| RECORD SET |
################
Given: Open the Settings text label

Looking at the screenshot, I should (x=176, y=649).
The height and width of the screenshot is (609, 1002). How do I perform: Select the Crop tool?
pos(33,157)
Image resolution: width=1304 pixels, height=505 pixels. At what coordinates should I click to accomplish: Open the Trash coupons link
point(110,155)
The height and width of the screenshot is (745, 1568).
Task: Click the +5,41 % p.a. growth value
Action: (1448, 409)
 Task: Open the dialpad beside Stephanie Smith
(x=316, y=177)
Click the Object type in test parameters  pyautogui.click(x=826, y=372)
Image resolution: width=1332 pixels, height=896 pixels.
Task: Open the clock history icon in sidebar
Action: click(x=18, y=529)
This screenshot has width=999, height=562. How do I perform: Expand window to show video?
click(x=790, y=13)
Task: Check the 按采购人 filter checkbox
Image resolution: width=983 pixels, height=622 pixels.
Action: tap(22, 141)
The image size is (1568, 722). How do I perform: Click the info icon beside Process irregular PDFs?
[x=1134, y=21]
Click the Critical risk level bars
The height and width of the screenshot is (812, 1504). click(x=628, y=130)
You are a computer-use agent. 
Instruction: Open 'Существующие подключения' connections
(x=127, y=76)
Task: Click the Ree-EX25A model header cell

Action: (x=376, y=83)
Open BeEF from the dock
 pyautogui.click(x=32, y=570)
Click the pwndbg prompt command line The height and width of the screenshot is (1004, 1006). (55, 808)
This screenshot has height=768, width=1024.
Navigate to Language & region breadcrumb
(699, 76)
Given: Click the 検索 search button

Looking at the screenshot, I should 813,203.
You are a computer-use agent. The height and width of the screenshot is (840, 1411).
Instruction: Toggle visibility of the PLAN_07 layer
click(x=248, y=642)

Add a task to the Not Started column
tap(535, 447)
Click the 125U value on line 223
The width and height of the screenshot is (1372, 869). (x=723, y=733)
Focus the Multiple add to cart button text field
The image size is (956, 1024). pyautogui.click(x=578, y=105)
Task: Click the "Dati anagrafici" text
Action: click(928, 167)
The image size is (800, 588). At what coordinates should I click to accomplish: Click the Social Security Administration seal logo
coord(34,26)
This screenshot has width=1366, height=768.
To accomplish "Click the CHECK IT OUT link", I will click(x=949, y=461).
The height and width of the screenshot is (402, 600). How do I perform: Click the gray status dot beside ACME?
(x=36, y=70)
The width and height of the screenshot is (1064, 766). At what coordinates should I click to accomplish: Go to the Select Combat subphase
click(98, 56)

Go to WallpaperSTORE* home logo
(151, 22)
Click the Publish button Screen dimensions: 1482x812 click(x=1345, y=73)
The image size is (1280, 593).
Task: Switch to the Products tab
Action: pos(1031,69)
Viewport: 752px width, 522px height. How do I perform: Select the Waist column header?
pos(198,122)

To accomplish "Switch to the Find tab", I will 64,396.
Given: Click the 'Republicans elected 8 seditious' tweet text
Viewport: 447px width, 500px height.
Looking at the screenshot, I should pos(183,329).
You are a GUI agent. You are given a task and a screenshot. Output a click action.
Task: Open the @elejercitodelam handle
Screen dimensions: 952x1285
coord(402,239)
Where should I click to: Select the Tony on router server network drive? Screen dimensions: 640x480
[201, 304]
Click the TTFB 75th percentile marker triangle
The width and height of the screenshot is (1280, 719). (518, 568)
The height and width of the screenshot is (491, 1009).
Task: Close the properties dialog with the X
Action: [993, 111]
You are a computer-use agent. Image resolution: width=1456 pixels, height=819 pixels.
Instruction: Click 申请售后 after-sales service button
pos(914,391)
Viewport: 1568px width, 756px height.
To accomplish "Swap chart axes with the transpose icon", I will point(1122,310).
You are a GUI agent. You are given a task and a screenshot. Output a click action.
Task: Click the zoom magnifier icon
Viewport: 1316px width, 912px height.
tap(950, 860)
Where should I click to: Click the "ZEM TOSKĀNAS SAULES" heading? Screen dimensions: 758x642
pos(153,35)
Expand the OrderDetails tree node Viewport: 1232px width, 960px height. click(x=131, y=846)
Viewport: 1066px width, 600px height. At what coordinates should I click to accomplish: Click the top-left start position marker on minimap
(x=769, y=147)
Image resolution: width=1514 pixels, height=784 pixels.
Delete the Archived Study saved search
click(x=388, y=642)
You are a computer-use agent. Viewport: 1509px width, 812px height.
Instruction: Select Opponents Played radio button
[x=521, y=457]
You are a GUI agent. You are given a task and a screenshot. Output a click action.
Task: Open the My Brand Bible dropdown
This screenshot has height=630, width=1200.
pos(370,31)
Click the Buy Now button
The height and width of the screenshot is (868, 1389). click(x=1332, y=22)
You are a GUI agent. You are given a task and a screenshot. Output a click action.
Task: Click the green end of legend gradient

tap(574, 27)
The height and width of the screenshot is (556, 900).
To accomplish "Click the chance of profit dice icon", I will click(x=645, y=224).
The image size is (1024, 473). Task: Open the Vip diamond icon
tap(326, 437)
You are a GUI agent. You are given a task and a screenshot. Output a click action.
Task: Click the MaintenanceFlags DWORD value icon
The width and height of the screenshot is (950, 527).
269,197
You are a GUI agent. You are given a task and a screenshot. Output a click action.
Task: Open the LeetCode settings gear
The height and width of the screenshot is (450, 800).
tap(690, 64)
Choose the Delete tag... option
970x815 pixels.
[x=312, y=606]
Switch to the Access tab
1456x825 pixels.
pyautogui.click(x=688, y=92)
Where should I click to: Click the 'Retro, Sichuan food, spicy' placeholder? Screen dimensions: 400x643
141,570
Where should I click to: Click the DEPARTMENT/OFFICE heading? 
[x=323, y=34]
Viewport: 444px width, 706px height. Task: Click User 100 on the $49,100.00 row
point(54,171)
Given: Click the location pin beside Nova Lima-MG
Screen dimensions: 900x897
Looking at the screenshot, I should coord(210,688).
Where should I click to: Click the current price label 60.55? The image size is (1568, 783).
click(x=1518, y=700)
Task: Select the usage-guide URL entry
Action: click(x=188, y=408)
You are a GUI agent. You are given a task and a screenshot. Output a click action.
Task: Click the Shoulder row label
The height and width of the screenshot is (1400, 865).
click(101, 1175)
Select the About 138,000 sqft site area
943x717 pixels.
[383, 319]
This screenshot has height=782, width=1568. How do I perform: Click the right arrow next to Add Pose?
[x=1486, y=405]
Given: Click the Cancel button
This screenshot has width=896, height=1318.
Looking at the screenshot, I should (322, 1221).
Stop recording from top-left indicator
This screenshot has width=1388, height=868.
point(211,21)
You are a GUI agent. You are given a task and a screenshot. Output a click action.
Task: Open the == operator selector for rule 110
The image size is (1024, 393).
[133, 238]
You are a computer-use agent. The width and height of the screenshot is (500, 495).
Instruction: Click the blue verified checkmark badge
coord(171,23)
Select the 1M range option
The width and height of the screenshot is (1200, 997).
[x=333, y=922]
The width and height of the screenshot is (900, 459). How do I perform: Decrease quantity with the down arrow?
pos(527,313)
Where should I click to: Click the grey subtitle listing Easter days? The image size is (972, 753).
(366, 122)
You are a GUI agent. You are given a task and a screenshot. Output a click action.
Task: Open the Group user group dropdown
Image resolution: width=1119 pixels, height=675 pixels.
################
| WHAT YOU WILL DO |
Retype all of the lines above with no changes.

| RESPONSE |
Given: Open the Settings text label

Looking at the screenshot, I should (x=176, y=649).
The height and width of the screenshot is (609, 1002). How do I perform: Select the Crop tool?
pos(33,157)
Image resolution: width=1304 pixels, height=505 pixels. At what coordinates should I click to accomplish: Open the Trash coupons link
point(110,155)
The height and width of the screenshot is (745, 1568).
Task: Click the +5,41 % p.a. growth value
Action: (1448, 409)
 Task: Open the dialpad beside Stephanie Smith
(x=316, y=177)
Click the Object type in test parameters  pyautogui.click(x=826, y=372)
Image resolution: width=1332 pixels, height=896 pixels.
Task: Open the clock history icon in sidebar
Action: click(x=18, y=529)
This screenshot has width=999, height=562. How do I perform: Expand window to show video?
click(x=790, y=13)
Task: Check the 按采购人 filter checkbox
Image resolution: width=983 pixels, height=622 pixels.
Action: tap(22, 141)
The image size is (1568, 722). How do I perform: Click the info icon beside Process irregular PDFs?
[x=1134, y=21]
Click the Critical risk level bars
The height and width of the screenshot is (812, 1504). click(x=628, y=130)
You are a computer-use agent. 
Instruction: Open 'Существующие подключения' connections
(x=127, y=76)
Task: Click the Ree-EX25A model header cell

Action: (x=376, y=83)
Open BeEF from the dock
 pyautogui.click(x=32, y=570)
Click the pwndbg prompt command line The height and width of the screenshot is (1004, 1006). (55, 808)
This screenshot has height=768, width=1024.
Navigate to Language & region breadcrumb
(699, 76)
Given: Click the 検索 search button

Looking at the screenshot, I should 813,203.
You are a computer-use agent. The height and width of the screenshot is (840, 1411).
Instruction: Toggle visibility of the PLAN_07 layer
click(x=248, y=642)

Add a task to the Not Started column
tap(535, 447)
Click the 125U value on line 223
The width and height of the screenshot is (1372, 869). (x=723, y=733)
Focus the Multiple add to cart button text field
The image size is (956, 1024). pyautogui.click(x=578, y=105)
Task: Click the "Dati anagrafici" text
Action: click(928, 167)
The image size is (800, 588). At what coordinates should I click to accomplish: Click the Social Security Administration seal logo
coord(34,26)
This screenshot has width=1366, height=768.
To accomplish "Click the CHECK IT OUT link", I will click(x=949, y=461).
The height and width of the screenshot is (402, 600). How do I perform: Click the gray status dot beside ACME?
(x=36, y=70)
The width and height of the screenshot is (1064, 766). At what coordinates should I click to accomplish: Go to the Select Combat subphase
click(98, 56)

Go to WallpaperSTORE* home logo
(151, 22)
Click the Publish button Screen dimensions: 1482x812 click(x=1345, y=73)
The image size is (1280, 593).
Task: Switch to the Products tab
Action: pos(1031,69)
Viewport: 752px width, 522px height. How do I perform: Select the Waist column header?
pos(198,122)

To accomplish "Switch to the Find tab", I will 64,396.
Given: Click the 'Republicans elected 8 seditious' tweet text
Viewport: 447px width, 500px height.
Looking at the screenshot, I should pos(183,329).
You are a GUI agent. You are given a task and a screenshot. Output a click action.
Task: Open the @elejercitodelam handle
Screen dimensions: 952x1285
coord(402,239)
Where should I click to: Select the Tony on router server network drive? Screen dimensions: 640x480
[201, 304]
Click the TTFB 75th percentile marker triangle
The width and height of the screenshot is (1280, 719). (518, 568)
The height and width of the screenshot is (491, 1009).
Task: Close the properties dialog with the X
Action: [993, 111]
You are a computer-use agent. Image resolution: width=1456 pixels, height=819 pixels.
Instruction: Click 申请售后 after-sales service button
pos(914,391)
Viewport: 1568px width, 756px height.
To accomplish "Swap chart axes with the transpose icon", I will point(1122,310).
You are a GUI agent. You are given a task and a screenshot. Output a click action.
Task: Click the zoom magnifier icon
Viewport: 1316px width, 912px height.
tap(950, 860)
Where should I click to: Click the "ZEM TOSKĀNAS SAULES" heading? Screen dimensions: 758x642
pos(153,35)
Expand the OrderDetails tree node Viewport: 1232px width, 960px height. click(x=131, y=846)
Viewport: 1066px width, 600px height. At what coordinates should I click to accomplish: Click the top-left start position marker on minimap
(x=769, y=147)
Image resolution: width=1514 pixels, height=784 pixels.
Delete the Archived Study saved search
click(x=388, y=642)
You are a computer-use agent. Viewport: 1509px width, 812px height.
Instruction: Select Opponents Played radio button
[x=521, y=457]
You are a GUI agent. You are given a task and a screenshot. Output a click action.
Task: Open the My Brand Bible dropdown
This screenshot has height=630, width=1200.
pos(370,31)
Click the Buy Now button
The height and width of the screenshot is (868, 1389). click(x=1332, y=22)
You are a GUI agent. You are given a task and a screenshot. Output a click action.
Task: Click the green end of legend gradient

tap(574, 27)
The height and width of the screenshot is (556, 900).
To accomplish "Click the chance of profit dice icon", I will click(x=645, y=224).
The image size is (1024, 473). Task: Open the Vip diamond icon
tap(326, 437)
You are a GUI agent. You are given a task and a screenshot. Output a click action.
Task: Click the MaintenanceFlags DWORD value icon
The width and height of the screenshot is (950, 527).
269,197
You are a GUI agent. You are given a task and a screenshot. Output a click action.
Task: Open the LeetCode settings gear
The height and width of the screenshot is (450, 800).
tap(690, 64)
Choose the Delete tag... option
970x815 pixels.
[x=312, y=606]
Switch to the Access tab
1456x825 pixels.
pyautogui.click(x=688, y=92)
Where should I click to: Click the 'Retro, Sichuan food, spicy' placeholder? Screen dimensions: 400x643
141,570
Where should I click to: Click the DEPARTMENT/OFFICE heading? 
[x=323, y=34]
Viewport: 444px width, 706px height. Task: Click User 100 on the $49,100.00 row
point(54,171)
Given: Click the location pin beside Nova Lima-MG
Screen dimensions: 900x897
Looking at the screenshot, I should coord(210,688).
Where should I click to: Click the current price label 60.55? The image size is (1568, 783).
click(x=1518, y=700)
Task: Select the usage-guide URL entry
Action: click(x=188, y=408)
You are a GUI agent. You are given a task and a screenshot. Output a click action.
Task: Click the Shoulder row label
The height and width of the screenshot is (1400, 865).
click(101, 1175)
Select the About 138,000 sqft site area
943x717 pixels.
[383, 319]
This screenshot has height=782, width=1568. How do I perform: Click the right arrow next to Add Pose?
[x=1486, y=405]
Given: Click the Cancel button
This screenshot has width=896, height=1318.
Looking at the screenshot, I should (322, 1221).
Stop recording from top-left indicator
This screenshot has width=1388, height=868.
point(211,21)
You are a GUI agent. You are given a task and a screenshot. Output a click action.
Task: Open the == operator selector for rule 110
The image size is (1024, 393).
[133, 238]
You are a computer-use agent. The width and height of the screenshot is (500, 495).
Instruction: Click the blue verified checkmark badge
coord(171,23)
Select the 1M range option
The width and height of the screenshot is (1200, 997).
[x=333, y=922]
The width and height of the screenshot is (900, 459). How do I perform: Decrease quantity with the down arrow?
pos(527,313)
Where should I click to: Click the grey subtitle listing Easter days? The image size is (972, 753).
(366, 122)
You are a GUI agent. You are given a task and a screenshot. Output a click action.
Task: Open the Group user group dropdown
Image resolution: width=1119 pixels, height=675 pixels.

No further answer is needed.